For the previous 20 months the city council has been in a kind of lock-down, something it brought on itself by a set of now very well-publicised self-inflicted injuries. As a consequence, we were prescribed the equivalent of an ISSO, with two commissioners and an improvement panel to ensure we were observing a metaphorical curfew and adhering to the other stringent requirements of our rehabilitation.

And, dare I say it, we needed this intensity of external scrutiny – even though it has been a pretty big mental and organisational adjustment for all of us to make, even the relative newcomers like myself. Not being in control of your destiny (or, at least, not being secure in the delusion that you are in control) is, quite frankly, tough. Everyone – individuals and institutions – likes their independence and autonomy and working in an environment in which it is curtailed is hard to swallow. That’s human nature I guess.

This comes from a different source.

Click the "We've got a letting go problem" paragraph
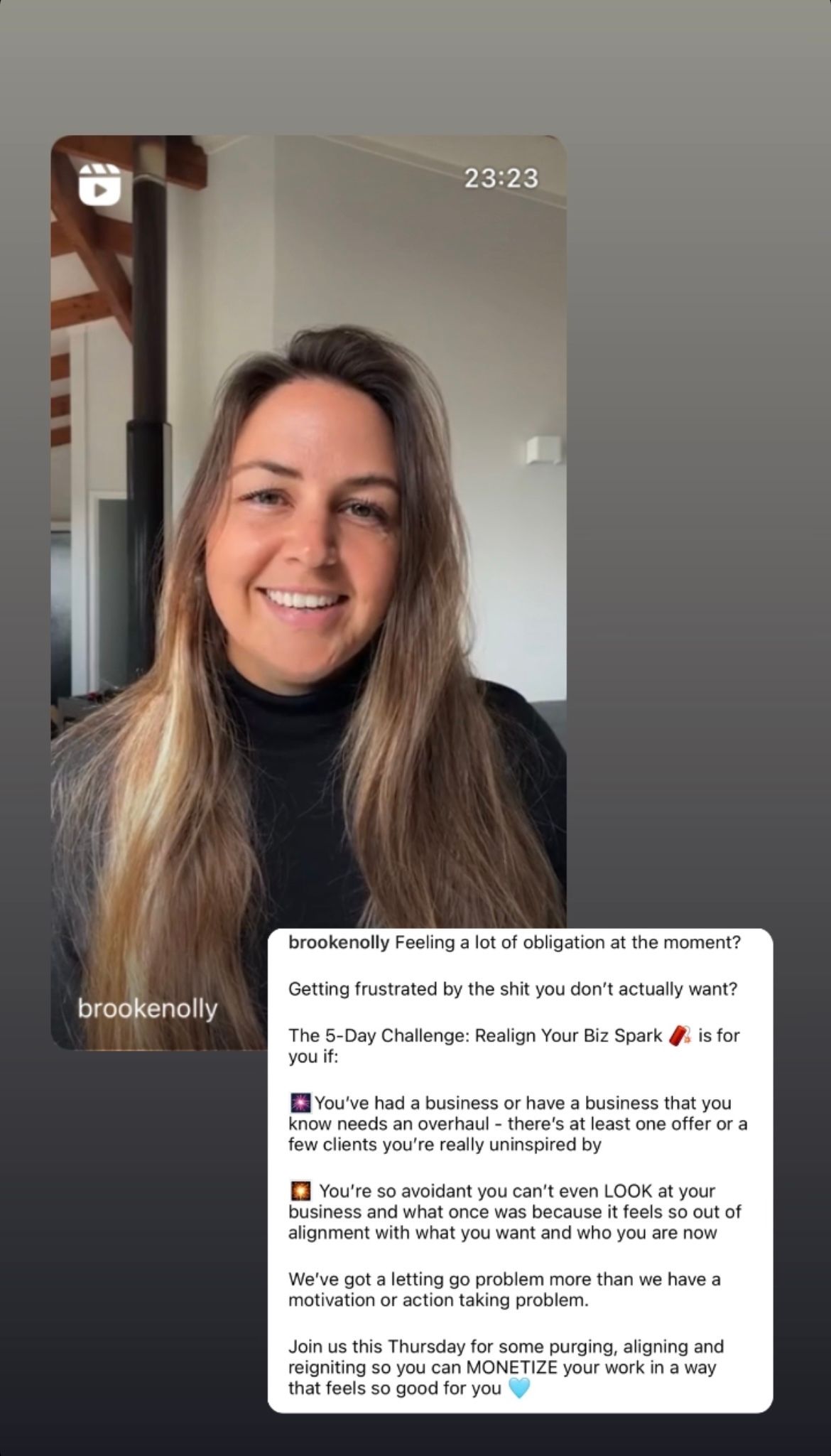This screenshot has width=831, height=1456. coord(504,1289)
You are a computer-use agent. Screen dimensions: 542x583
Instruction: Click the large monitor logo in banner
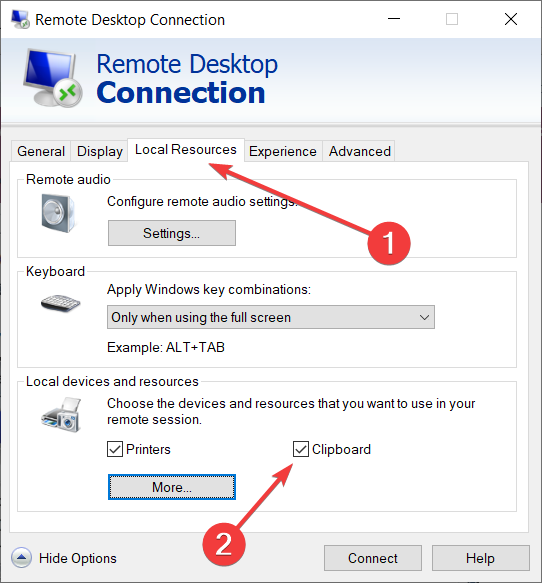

But, as values-driven and conscientious public servants with our citizens interests at heart, we have been knuckling down to the business in hand – improvement, improvement, improvement. Sometimes gracefully; sometime less so. I know personally (because I have had to be told on occasion) that I haven’t always found it easy to take advice and have appeared – or even possibly been – ungrateful (ungrateful for me usually being a manifestation of an even more accentuated form of sarcasm).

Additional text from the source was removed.